= Freedom of the press in Bhutan =

Freedom of the press in Bhutan is an ongoing social and political controversy in the country of Bhutan, particularly prior to the introduction of multiparty democracy in the country. Bhutanese journalists are reported to have limited access to the right to the freedom of the press, which may be in contravention of Bhutan's 2008 Constitution.

In 2016, journalist Namgay Zam was prosecuted for defamation after sharing a Facebook post regarding a woman's property dispute with a local businessman. She was eventually sentenced to three months in prison, and was required to pay a fine. This case was said to have exposed 'fault lines' in the protection of constitutional freedoms, regarding speech and the press.

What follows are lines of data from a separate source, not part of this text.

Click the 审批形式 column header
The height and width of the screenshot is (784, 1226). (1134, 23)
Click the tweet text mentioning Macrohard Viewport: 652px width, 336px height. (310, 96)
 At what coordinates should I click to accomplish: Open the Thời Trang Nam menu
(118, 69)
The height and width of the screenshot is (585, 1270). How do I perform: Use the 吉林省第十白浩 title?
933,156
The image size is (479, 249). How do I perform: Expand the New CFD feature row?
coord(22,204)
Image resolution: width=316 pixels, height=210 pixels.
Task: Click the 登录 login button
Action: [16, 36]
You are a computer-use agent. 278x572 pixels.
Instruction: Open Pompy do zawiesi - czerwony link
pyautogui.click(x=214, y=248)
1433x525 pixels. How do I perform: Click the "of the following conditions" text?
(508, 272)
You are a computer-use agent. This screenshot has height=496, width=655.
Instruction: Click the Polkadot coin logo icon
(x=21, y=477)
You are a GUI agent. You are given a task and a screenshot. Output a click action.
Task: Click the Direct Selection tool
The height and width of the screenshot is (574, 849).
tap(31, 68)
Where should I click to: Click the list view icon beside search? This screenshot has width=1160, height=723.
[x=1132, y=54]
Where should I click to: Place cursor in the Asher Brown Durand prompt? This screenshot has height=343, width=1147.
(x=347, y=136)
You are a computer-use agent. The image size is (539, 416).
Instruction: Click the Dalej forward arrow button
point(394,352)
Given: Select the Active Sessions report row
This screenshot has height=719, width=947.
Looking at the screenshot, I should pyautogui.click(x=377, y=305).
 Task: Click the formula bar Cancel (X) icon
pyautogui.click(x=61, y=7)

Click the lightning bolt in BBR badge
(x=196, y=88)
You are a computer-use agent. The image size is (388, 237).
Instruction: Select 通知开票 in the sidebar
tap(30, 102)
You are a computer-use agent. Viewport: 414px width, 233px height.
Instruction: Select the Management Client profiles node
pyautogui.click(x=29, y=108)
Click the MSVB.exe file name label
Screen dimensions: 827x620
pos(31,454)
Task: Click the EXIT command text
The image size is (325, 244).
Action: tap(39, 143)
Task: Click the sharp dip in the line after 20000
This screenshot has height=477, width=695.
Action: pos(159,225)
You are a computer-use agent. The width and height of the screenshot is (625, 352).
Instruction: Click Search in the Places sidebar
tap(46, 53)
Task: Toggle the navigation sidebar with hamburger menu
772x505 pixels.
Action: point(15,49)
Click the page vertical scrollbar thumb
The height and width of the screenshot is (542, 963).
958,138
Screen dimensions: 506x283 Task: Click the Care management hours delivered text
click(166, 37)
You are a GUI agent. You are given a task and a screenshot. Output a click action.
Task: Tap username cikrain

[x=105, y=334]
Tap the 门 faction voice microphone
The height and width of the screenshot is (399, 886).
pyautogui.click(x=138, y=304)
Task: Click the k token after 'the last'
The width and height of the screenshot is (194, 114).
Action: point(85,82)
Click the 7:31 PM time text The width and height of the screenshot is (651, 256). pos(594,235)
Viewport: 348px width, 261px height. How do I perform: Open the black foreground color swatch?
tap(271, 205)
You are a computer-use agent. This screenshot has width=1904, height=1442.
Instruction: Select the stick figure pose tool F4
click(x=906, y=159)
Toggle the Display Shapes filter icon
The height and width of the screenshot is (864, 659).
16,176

Bhutanese government officials have enacted laws that restrict what can be shared on social media. While the constitution of Bhutan guarantees freedom of speech, civil servants such as journalists were historically denied this right due to a law that stated, "A civil servant shall not critique his agency and the Royal Government". However, this was contrary to Chapter Three of the Bhutan Information, Communications and Media Act of 2006 where journalists must be aware that any professional or government licensing of journalists is a violation of the Freedom of the Press, which has now been repealed.
Bhutan is praised for its high level of "gross domestic happiness", but some citizens and people in the international community have come to question the legitimacy of this statement with regards to the prosecution of journalists and the subsequent breach of the Bhutanese Constitution. In 2023 the press freedom rating dropped from 33 to 90 after it improved in 2022.